Now they’re done, I’ve been released. I’ve read, with great enjoyment, two of Matthew Harffy’s Beobrand novels (and am looking forward to reading the third as soon as time allows), with his own takes on the characters of Edwin, Oswald and Oswiu, and now I’ve finished Theresa Tomlinson’s The Tribute Bride. The heroine of the book, Acha, figures large in Oswald and Oswiu, as mother to kings, but in The Tribute Bride we see her as a girl and young woman, entering into her fateful marriage with Aethelfrith. So the vast majority of the events of the book occur before the start of Edwin, and I thoroughly enjoyed Tomlinson’s ingenious solution to the historical question of how Acha came to marry Aethelfrith and why her husband killed her father and sent her brother into exile. Because of the paucity of our sources, we can never know for sure exactly what happened in this bloody family saga, Tomlinson’s version rings with the verity of dramatic truth – if it didn’t happen like this, it should have!

So, for an engaging and engrossing journey into the deep roots of the struggle for mastery in 7th-century Northumbria, I commend this book to anyone who has enjoyed Edwin, Oswald and Oswiu.

Adventures in Bookland: First Light by Geoffrey Wellum

781594

This won’t be so much a review as an injunction: read this book. That’s right, stop reading this review right now and go and get hold of First Light however you can: buy it, borrow it, steal it if necessary (any writer in his deepest heart wants readers more than anything else, so if you can’t afford to buy his work, he’ll forgive someone who steals to read).

Right, got it? What, you mean you haven’t bought it yet? Well, let me tell you why you should. Firstly, this book has moved, in a single reading, into my top five favourite books of all time. The achievement is all the greater in that the other occupiers of that list were books I read when I was much younger, unmarked, and could receive deeper and more lasting impressions from the books I read. But First Light has broken through the dull accretions, and the dullening, of age. So, if you would be young again, read First Light.

How has it managed to do this? Because it combines two things in a quite extraordinary manner. Firstly, it is the memoir of a boy growing into manhood while flying Spitfires during the Battle of Britain.

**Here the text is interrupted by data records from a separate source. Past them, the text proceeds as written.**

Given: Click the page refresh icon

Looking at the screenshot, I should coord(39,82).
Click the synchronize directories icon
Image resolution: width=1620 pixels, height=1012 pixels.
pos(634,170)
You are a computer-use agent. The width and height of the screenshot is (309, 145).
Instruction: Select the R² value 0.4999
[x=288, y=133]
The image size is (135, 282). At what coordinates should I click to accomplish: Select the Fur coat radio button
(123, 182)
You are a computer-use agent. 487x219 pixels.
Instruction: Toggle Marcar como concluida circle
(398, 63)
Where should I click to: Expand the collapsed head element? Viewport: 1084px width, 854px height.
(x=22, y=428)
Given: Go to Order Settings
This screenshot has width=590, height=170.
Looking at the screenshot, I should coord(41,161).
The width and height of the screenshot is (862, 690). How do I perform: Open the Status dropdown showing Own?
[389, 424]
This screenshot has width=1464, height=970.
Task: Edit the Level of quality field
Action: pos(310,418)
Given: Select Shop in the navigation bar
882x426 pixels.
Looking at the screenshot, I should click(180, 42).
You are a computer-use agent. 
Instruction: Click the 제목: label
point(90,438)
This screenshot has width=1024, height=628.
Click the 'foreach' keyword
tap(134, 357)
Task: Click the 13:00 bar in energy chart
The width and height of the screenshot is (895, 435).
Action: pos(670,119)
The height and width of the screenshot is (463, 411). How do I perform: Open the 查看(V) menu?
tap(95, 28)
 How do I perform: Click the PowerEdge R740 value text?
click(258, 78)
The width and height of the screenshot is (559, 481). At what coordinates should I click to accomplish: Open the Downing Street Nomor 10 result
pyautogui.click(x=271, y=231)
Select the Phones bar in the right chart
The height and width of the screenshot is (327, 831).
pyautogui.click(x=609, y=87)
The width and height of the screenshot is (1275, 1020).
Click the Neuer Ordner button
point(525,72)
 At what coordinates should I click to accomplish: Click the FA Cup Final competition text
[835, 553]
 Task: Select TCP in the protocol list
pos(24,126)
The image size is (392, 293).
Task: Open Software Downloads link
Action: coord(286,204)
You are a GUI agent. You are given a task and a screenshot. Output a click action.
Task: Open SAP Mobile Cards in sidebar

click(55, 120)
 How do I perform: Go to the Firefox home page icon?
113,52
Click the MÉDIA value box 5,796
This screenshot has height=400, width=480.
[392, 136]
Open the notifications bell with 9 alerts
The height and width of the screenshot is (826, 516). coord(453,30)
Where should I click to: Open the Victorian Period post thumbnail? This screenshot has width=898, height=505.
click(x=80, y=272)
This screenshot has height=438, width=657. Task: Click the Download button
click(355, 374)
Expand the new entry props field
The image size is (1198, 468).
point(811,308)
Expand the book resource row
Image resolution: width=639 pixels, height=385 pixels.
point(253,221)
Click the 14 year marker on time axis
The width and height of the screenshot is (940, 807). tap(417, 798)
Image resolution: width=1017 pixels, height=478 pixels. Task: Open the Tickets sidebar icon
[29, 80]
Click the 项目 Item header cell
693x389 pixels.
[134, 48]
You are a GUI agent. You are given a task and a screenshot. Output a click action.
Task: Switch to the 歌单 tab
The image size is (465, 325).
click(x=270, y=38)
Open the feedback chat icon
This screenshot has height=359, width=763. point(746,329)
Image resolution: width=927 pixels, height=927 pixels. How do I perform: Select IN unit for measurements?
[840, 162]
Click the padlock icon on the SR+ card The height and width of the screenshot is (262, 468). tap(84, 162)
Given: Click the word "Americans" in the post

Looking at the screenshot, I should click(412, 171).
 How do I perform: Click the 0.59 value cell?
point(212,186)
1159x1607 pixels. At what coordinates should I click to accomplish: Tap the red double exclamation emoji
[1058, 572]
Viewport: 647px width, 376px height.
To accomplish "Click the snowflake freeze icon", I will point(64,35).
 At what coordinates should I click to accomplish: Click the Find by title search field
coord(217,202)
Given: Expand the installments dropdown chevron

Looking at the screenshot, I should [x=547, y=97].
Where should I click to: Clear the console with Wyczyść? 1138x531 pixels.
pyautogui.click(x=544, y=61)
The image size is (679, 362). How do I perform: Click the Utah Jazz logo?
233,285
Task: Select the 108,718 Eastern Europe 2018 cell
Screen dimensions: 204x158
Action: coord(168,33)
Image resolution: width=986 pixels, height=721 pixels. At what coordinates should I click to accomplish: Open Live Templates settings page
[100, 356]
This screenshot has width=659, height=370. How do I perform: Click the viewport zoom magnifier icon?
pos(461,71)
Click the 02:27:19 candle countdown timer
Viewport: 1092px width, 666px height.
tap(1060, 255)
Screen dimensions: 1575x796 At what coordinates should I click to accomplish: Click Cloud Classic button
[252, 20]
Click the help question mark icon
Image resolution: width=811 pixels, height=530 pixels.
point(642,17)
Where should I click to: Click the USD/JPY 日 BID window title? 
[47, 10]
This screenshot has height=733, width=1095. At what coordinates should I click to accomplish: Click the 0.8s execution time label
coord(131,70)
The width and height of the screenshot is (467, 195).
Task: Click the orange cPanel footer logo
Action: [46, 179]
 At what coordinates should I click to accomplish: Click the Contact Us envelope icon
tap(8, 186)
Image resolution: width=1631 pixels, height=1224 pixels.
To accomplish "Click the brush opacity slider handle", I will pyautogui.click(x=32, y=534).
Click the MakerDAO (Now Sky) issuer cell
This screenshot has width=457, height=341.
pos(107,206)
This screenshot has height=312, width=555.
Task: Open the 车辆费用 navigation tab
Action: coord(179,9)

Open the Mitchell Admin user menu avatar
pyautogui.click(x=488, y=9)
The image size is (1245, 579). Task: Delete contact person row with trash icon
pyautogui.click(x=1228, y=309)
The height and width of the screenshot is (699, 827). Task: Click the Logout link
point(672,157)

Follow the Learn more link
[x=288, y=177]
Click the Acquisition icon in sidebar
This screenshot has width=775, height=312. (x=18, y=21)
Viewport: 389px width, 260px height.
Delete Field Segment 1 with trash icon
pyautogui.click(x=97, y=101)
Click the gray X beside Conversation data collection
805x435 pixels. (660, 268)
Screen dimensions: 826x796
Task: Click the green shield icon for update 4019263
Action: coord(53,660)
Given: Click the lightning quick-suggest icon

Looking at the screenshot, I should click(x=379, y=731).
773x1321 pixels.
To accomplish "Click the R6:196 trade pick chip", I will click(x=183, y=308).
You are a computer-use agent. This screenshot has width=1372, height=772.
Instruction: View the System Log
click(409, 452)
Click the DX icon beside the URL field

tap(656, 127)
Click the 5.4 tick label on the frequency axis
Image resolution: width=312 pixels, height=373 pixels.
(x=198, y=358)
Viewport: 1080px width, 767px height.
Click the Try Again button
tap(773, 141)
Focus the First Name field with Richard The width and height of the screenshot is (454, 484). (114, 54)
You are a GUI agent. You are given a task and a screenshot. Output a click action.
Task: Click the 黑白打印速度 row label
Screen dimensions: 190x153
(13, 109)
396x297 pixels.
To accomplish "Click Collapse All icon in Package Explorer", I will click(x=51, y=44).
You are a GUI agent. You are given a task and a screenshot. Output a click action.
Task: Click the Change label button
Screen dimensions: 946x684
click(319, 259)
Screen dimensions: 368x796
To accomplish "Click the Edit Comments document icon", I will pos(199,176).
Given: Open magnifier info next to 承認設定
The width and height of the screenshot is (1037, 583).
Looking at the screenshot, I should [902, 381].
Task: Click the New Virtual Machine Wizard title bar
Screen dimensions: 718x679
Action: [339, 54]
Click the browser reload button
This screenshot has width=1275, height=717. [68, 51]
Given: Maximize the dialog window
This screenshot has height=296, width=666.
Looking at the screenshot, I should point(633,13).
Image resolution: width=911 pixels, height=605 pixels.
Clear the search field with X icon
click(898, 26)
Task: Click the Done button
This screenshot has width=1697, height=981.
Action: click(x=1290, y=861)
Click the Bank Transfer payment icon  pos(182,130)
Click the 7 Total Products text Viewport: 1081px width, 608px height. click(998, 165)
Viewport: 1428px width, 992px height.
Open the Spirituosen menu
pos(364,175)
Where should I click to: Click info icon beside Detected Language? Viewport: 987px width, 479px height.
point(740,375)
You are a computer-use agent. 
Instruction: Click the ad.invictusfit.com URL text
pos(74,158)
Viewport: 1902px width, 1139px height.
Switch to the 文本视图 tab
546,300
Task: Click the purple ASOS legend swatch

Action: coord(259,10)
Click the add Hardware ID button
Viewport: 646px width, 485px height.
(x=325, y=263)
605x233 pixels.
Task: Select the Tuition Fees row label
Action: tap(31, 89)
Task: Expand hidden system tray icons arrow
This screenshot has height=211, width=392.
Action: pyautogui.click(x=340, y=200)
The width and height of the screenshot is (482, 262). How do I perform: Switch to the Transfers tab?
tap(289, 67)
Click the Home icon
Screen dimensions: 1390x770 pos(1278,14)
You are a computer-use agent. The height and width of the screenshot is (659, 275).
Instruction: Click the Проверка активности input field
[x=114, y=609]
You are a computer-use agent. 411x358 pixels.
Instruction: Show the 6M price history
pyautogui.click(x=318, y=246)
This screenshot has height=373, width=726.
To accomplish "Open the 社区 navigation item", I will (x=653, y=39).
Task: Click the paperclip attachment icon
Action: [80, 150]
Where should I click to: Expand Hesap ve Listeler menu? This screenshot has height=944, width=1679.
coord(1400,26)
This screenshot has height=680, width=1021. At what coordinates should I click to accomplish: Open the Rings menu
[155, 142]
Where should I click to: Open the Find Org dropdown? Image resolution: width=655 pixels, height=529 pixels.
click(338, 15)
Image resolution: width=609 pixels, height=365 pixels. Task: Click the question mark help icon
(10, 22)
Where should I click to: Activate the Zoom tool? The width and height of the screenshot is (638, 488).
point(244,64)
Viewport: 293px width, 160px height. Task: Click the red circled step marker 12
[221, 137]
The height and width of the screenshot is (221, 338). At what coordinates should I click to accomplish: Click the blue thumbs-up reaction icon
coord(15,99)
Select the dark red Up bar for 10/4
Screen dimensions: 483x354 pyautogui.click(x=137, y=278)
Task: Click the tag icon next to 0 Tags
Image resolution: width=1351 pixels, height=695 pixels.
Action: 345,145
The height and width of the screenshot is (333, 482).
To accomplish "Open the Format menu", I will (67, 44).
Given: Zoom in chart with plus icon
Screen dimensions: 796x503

As such, it is thrilling, humbling and intense in a way that very little else could be. (As an aside, the great Australian cricketer, Keith Miller, also flew fighter planes during the Second World War. When interviewed many years later by Michael Parkinson, Parkinson asked him about how the pressure of playing top-level cricket, to which Miller gave the immortal, and precise, answer: ‘Pressure is a Messerschmitt up your arse, playing cricket is not.’)

As a straight memoir, First Light would be a good book for the almost impressionist way it brings to life the stress and tension of being a front line fighter pilot during the Second World War. But there are many other memoirs of the air war. Where First Light becomes something quite exceptional is that, unlike most of the other memoirs, it was written many years after the events it describes, when Wellum, so young during the Battle of Britain that he was nicknamed ‘Boy’ by the other members of his squadron, had become an old man. What’s more, he was an old man whose marriage had broken down and who had withdrawn from his old life.

First Light is the record of an old man looking back on his life and asking the question of whether that life was worthwhile. It is the record of humanity staring into the great unknown that awaits and asking, ‘Did I live in vain?’ There is thus, behind the tale of the young man growing up, the almost unbearable poignancy of an old man assessing his years and weighing them in the scales. This is what makes First Light so exceptional: youth recalled in age, and the great question of whether, when Geoffrey Wellum meets his maker, he will have anything to place in the scales to weigh his life as having been well lived.

Although there is an aching sense that Wellum himself is unsure of the answer, to the reader there is no doubt: that we live to read what you have written is testament to your life and its worth.

Thank you, Mr Wellum, for your life and for your book.